►

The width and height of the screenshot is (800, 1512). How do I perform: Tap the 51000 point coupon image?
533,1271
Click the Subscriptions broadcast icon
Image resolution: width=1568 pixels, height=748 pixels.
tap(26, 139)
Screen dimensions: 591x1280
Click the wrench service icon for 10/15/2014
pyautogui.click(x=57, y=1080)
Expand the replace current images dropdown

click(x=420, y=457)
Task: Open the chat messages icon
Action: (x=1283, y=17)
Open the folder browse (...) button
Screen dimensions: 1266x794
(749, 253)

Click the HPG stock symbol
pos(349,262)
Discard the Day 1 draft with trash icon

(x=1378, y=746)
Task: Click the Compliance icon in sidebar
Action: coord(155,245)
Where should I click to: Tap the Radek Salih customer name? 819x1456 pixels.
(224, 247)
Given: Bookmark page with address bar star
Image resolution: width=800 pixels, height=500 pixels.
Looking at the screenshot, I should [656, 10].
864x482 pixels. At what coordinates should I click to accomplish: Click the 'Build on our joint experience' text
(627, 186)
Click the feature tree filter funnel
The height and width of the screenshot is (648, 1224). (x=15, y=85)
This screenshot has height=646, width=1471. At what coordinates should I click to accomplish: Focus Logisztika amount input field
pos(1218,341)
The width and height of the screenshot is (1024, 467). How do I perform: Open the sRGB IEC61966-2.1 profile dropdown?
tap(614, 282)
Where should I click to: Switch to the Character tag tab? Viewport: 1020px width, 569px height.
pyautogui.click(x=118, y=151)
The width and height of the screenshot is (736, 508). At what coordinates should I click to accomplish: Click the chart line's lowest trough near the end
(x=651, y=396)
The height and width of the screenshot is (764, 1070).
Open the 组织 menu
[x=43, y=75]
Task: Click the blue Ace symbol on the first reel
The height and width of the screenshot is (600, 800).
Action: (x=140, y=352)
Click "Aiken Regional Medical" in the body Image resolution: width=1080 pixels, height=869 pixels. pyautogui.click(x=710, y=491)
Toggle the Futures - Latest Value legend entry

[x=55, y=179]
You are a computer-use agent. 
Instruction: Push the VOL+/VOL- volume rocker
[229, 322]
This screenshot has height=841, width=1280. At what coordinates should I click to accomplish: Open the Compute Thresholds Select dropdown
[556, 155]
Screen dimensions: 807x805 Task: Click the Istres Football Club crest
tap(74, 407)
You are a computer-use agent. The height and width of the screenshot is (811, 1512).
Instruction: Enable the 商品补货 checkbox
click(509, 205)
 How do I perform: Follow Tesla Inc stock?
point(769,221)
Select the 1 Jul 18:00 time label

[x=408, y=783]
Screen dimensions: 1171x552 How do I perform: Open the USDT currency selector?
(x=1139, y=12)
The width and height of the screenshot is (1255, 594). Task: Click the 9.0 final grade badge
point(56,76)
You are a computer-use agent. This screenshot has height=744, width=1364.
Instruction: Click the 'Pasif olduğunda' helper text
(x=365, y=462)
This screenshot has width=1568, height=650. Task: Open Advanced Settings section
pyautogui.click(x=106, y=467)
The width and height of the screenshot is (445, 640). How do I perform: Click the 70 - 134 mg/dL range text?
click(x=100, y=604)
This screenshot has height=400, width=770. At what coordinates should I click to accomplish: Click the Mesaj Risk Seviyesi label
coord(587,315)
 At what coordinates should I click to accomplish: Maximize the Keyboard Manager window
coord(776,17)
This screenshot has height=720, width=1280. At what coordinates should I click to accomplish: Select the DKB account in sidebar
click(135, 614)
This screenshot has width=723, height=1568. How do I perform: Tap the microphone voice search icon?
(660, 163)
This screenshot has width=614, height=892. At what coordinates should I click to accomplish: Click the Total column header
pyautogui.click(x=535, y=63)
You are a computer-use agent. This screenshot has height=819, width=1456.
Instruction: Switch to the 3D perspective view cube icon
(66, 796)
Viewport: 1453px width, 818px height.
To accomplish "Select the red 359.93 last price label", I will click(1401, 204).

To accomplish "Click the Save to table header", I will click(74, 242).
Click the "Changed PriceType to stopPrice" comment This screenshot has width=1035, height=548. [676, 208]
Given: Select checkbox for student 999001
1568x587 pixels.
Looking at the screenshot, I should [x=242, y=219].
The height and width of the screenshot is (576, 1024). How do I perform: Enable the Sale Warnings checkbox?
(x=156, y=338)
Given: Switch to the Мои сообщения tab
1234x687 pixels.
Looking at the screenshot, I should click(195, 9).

◄

Problem to work on: Transcribe exactly the line containing "The height and width of the screenshot is (576, 1024)." and all remaining lines of the material, ending with the last one.

Answer to this task:
The height and width of the screenshot is (576, 1024). How do I perform: Enable the Sale Warnings checkbox?
(x=156, y=338)
Given: Switch to the Мои сообщения tab
1234x687 pixels.
Looking at the screenshot, I should click(195, 9).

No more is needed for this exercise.